L’exposition que vous allez découvrir trouve son origine dans la volonté du CPAS de Namur de marquer le coup à l’occasion du 40ème anniversaire de la création des CPAS.
La création de cette institution et, un an avant, le vote de la loi sur le minimum de moyens d’existence (minimex, aujourd’hui revenu d’intégration) ont, à l’époque, été admirés dans toute l’Europe. La Belgique était alors à l’avant-garde des politiques sociales.
Il est incontestable que ces deux réformes ont apporté deux avancées majeures :
1. L’obligation (de moyens en tout cas) imposée à chaque CPAS d’assurer à tous une vie conforme à la dignité humaine.
2. Le "secours mensuel", au montant variable d’une commune à l’autre, dont les critères d’octroi dépendaient des choix des mandataires locaux, est remplacé par un droit à un revenu reconnu à tous, identique sur tout le territoire.
Ces avancées majeures ne doivent pas, pour autant, occulter quelques questions essentielles, explicitées, directement ou en filigrane, par les textes et documents des panneaux.
Chacun ses pauvres ? La communalisation de la lutte contre l’indigence, la pauvreté aujourd’hui, constante de l’action sociale depuis très longtemps, n’est pas sans entraîner des conséquences inquiétantes : traitement inégal d’une commune à l’autre, conflits de compétences, charge budgétaire d’autant plus lourde que la commune est pauvre, report sur le niveau communal de responsabilités qui sont en principe celles d’autres niveaux de pouvoir.
Faire travailler (activer dit-on aujourd’hui) les pauvres ? Cette question est intemporelle. Mais les réalités des pauvres ne s’accommodent pas toujours des visées et représentations des bien-pensants ou des "activateurs".
Comment éviter toute forme de stigmatisation ? Des images ont la vie dure et traversent les époques. L’expression « inadaptés sociaux » est utilisée à la fois en 1925 dans le Rapport sur l'état des institutions de bienfaisance du Royaume et en 2008 par la Présidente du CPAS d’Anvers. Oserait-on affirmer que la distinction entre les bons et les mauvais pauvres ne traîne plus dans nos esprits ?

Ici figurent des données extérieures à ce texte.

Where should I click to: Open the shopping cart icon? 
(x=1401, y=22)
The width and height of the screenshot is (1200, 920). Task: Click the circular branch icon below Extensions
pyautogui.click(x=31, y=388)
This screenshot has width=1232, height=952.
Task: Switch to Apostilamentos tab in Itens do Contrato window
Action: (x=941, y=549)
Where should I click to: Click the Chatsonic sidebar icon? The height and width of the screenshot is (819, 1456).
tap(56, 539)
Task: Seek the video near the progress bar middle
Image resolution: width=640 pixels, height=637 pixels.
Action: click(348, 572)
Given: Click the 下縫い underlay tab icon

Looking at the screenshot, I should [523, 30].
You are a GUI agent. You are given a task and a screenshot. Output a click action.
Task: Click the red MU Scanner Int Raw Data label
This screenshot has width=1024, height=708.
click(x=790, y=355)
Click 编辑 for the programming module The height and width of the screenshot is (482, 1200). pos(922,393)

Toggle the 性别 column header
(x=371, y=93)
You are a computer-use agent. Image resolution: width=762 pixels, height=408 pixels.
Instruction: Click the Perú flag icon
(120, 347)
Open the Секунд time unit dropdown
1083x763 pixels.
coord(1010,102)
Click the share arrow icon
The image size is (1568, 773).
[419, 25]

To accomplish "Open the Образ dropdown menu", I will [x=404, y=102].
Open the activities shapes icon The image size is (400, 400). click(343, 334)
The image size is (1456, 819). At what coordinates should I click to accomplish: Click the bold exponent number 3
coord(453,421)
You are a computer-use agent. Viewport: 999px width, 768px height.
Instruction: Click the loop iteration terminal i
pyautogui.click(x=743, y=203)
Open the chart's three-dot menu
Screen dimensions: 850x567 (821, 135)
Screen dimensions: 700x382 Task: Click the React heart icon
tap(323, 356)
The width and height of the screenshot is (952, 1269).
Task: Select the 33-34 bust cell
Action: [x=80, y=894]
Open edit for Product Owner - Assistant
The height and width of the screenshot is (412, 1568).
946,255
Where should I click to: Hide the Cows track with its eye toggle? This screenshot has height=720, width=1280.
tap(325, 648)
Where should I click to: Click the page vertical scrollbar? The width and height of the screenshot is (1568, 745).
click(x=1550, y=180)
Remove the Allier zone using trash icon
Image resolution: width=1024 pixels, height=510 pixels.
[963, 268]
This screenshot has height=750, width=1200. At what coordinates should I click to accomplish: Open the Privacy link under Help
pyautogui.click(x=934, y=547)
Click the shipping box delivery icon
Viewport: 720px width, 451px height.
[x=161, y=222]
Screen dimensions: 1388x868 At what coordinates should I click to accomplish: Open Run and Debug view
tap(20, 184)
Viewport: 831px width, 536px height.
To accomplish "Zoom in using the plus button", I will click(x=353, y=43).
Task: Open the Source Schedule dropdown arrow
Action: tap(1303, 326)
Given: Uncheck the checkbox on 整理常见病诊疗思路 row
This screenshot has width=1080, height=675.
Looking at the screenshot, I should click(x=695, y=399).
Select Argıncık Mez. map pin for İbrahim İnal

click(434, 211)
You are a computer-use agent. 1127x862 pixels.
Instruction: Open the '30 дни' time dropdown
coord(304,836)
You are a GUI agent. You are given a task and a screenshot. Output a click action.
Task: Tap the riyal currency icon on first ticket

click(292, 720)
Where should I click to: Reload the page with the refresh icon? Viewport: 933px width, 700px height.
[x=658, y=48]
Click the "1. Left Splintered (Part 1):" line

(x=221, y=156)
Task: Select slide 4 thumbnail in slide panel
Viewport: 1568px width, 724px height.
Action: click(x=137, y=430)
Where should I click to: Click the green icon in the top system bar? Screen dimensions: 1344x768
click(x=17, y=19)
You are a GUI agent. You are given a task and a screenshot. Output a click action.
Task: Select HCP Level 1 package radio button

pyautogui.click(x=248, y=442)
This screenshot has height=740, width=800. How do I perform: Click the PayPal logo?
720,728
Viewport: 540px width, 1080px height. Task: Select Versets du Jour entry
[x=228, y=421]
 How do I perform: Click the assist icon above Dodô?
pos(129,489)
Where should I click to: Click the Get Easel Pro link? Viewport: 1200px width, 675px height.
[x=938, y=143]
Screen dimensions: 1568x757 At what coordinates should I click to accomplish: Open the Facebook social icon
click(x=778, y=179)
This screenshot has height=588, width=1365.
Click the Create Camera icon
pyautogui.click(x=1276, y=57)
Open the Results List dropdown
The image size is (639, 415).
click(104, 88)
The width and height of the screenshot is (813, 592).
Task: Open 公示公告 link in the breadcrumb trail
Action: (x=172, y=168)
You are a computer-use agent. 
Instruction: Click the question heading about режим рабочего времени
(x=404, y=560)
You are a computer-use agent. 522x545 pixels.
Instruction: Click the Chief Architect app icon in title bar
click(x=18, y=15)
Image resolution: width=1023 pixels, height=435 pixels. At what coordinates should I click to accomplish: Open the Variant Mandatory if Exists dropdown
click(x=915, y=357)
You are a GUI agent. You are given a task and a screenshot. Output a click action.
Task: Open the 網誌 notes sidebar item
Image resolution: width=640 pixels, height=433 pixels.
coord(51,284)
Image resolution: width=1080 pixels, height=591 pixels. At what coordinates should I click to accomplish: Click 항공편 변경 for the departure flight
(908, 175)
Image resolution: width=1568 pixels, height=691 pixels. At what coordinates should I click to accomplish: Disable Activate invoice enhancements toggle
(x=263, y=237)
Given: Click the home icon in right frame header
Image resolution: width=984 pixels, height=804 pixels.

Comment faire travailler ensemble l’action publique et les initiatives associatives ? Les réponses ont varié dans le temps, se calquant, en partie, sur les débats philosophiques et politiques qui ont construit et émaillé l’histoire politique et sociale de nos contrées. Aujourd’hui, l’heure est le plus souvent à la collaboration pleine et entière même si, d’ici de là, de vieux réflexes de méfiance ou de récupération subsistent.
Comment (ré)intégrer les assistés dans la sécurité sociale ? La mise en « ordre de mutuelle » (qui se pratique depuis longtemps) et la mise à l’emploi via les dispositifs dits Article 60 et Article 61 y contribuent. Mais cette (ré)intégration est-elle durable ?
L’exposition ne donne pas toutes les réponses. Et c’est normal, tant est grande la diversité des pensées, à la fois sur le diagnostic et sur les remèdes. Elle est là pour aider à réfléchir, parce qu’au rythme des changements et évolutions, on peut parfois désespérer de la (réelle) volonté d’éradiquer la pauvreté.